The U.S. Supreme Court again killed Michigan AG Mike Cox’s action to close the canal between the Illinois and Chicago Rivers in hopes of stopping the Asian carp from infiltrating Lake Michigan. This time, it’s dead dead. [SCOTUSblog].
UPDATE: Here’s the AP story:
WASHINGTON (AP) — The U.S. Supreme Court has decided not to get involved in a dispute over how to prevent Asian carp from making their way into the Great Lakes.
The justices turned down a new request from Michigan on Monday to consider ordering permanent closure of Chicago-area shipping locks to prevent the invasive fish from threatening the Great Lakes.
The court had declined previously to order the locks closed on an emergency basis while it considered whether to hear the case. Michigan has led the legal fight to close the locks, arguing that the ravenous carp, which weighs up to 100 pounds (45 kilograms), could devastate the lakes’ $7 billion fishing industry by starving out competitors such as salmon and walleye.
UPDATE II: Again from the AP, Sen. Charles Schumer (D-NY) is requesting a study of the potential effects of Asian carp on the lakes. Sounds like a good idea for six months ago:
A New York senator said a full federal study is needed to determine how big a bite Asian carp would take from the regional economy if they invade the Great Lakes.
Democratic Sen. Charles Schumer said he will request a comprehensive study in a letter he plans to send Monday to the Environmental Protection Agency, Coast Guard, Army Corps of Engineers and Fish and Wildlife Service.
Two species of Asian carp are threatening to enter Lake Michigan from Chicago-area waterways.
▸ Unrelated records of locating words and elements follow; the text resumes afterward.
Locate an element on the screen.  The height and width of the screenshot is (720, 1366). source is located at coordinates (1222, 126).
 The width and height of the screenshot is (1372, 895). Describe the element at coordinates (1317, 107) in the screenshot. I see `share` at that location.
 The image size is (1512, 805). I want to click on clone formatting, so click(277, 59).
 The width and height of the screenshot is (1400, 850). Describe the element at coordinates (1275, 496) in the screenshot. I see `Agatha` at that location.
State officials and scientists say if the carp spread across the lakes, they could threaten the $7 billion fishing industry by starving out competing species.
Schumer says a broader analysis is needed that would consider potential damage to other industries such as tourism and shipping — and costs to governments from monitoring and control programs.
"No studies have been conducted to assess the true economic impacts of allowing Asian carp to establish a breeding population in the Great Lakes," Schumer said in the letter, which was provided to The Associated Press. "The lack of this crucial information makes it impossible to weigh the options before us and determine the best course of action to fight the spread of Asian carp."
An economic analysis released this month by the Illinois Chamber of Commerce found that closing the shipping locks in Chicago waterways would cost the area economy about $4.7 billion over two decades.
That report envisions a far greater economic ripple than a February study commissioned by the state of Michigan.
Transportation specialist John Taylor of Wayne State University in Detroit and James Roach, a consultant, said Illinois was overstating the economic damage closing the locks could cause. They estimated it would boost the costs of transporting and hauling cargo by about $70 million annually — a fraction of Chicago’s $521 billion economy.
The U.S. Supreme Court twice has rejected Michigan’s request to order the locks closed.